Screen-element location data:
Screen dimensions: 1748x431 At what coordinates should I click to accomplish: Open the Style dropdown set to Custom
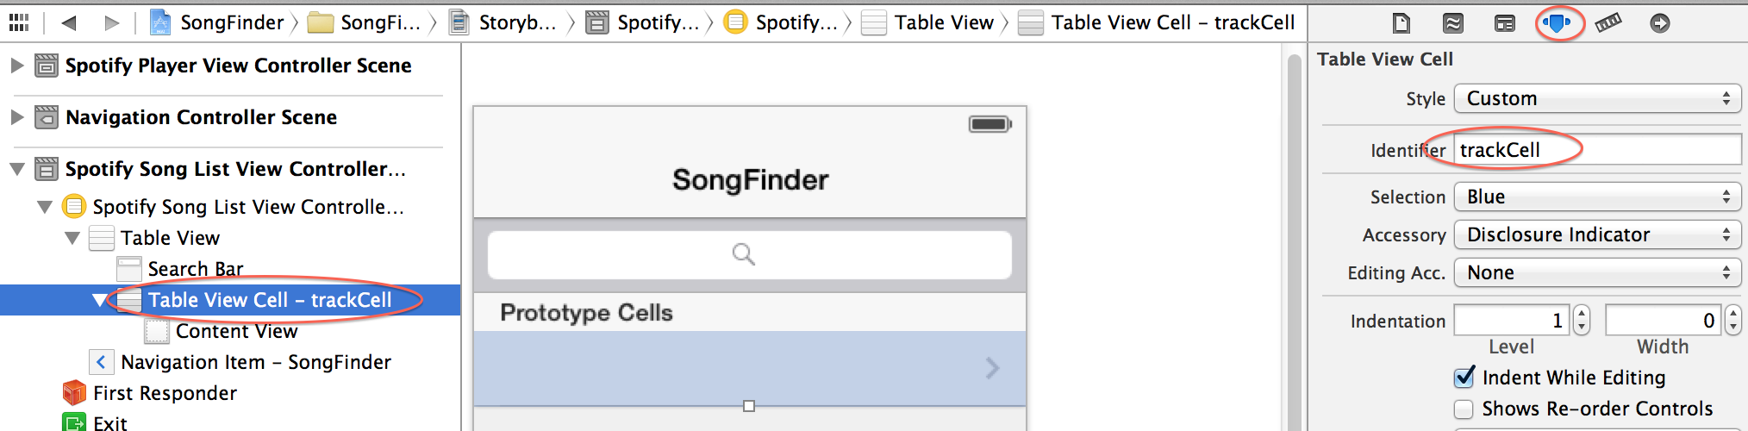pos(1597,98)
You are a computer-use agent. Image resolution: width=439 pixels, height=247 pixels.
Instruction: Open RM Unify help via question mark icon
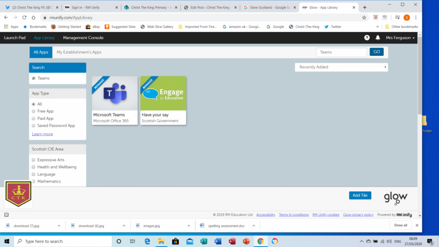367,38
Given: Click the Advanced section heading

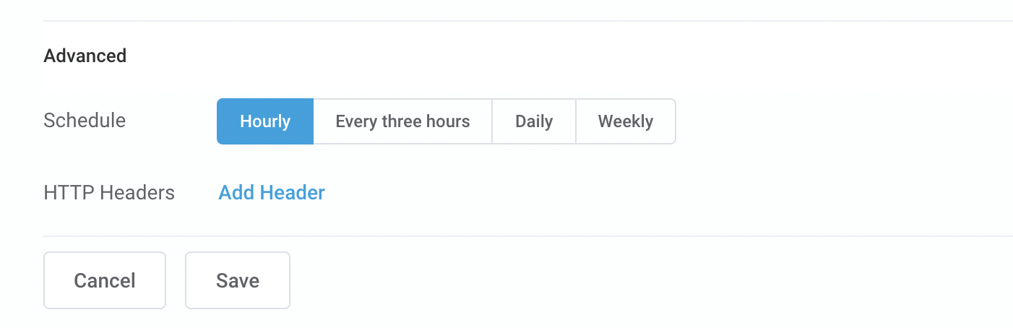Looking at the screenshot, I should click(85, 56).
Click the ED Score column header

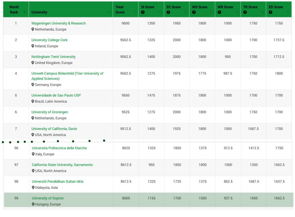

Exercise requirements — Can you swap "Open" for "Launch" everywhere it appears in the data above and reproduce the lines with nothing else changed? Leave out the pictures.

Response —
Screen dimensions: 1748x431 At what coordinates should I click to accomplish: Launch the Style dropdown set to Custom
pos(1597,98)
You are a computer-use agent. Image resolution: width=439 pixels, height=247 pixels.
Instruction: Launch RM Unify help via question mark icon
367,38
Given: Click the Advanced section heading

Looking at the screenshot, I should click(85, 56).
Click the ED Score column header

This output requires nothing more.